**TASK DESCRIPTION:** With both ends included, transcribe exactly the records below from their first line to the line that contains "This screenshot has width=750, height=724.".

**EXERCISE INPUTS:**
------------------------------------------------------------------------
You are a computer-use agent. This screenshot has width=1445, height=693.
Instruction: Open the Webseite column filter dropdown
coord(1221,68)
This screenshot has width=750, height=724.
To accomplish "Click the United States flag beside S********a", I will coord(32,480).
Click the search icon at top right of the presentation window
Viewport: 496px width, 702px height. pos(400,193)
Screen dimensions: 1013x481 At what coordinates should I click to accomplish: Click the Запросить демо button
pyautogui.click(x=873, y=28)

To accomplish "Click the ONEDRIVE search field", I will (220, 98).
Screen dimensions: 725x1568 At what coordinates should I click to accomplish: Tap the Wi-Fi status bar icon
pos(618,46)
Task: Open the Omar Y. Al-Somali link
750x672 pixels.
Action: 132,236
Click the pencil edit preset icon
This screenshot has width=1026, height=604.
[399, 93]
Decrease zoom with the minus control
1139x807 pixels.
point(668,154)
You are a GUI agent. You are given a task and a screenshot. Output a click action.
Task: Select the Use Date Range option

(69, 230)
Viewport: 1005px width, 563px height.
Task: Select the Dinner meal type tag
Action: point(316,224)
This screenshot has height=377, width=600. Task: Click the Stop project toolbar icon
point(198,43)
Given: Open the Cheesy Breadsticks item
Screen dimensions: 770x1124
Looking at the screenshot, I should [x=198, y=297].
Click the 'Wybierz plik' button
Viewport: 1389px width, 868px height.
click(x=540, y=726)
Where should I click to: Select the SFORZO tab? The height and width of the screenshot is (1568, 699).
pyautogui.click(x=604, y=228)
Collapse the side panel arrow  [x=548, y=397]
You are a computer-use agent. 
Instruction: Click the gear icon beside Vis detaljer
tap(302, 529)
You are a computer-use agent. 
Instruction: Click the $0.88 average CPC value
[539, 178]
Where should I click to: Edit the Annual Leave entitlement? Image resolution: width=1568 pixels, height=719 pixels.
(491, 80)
------------------------------------------------------------------------
**ANSWER BOX:**
You are a computer-use agent. This screenshot has width=1445, height=693.
Instruction: Open the Webseite column filter dropdown
coord(1221,68)
This screenshot has width=750, height=724.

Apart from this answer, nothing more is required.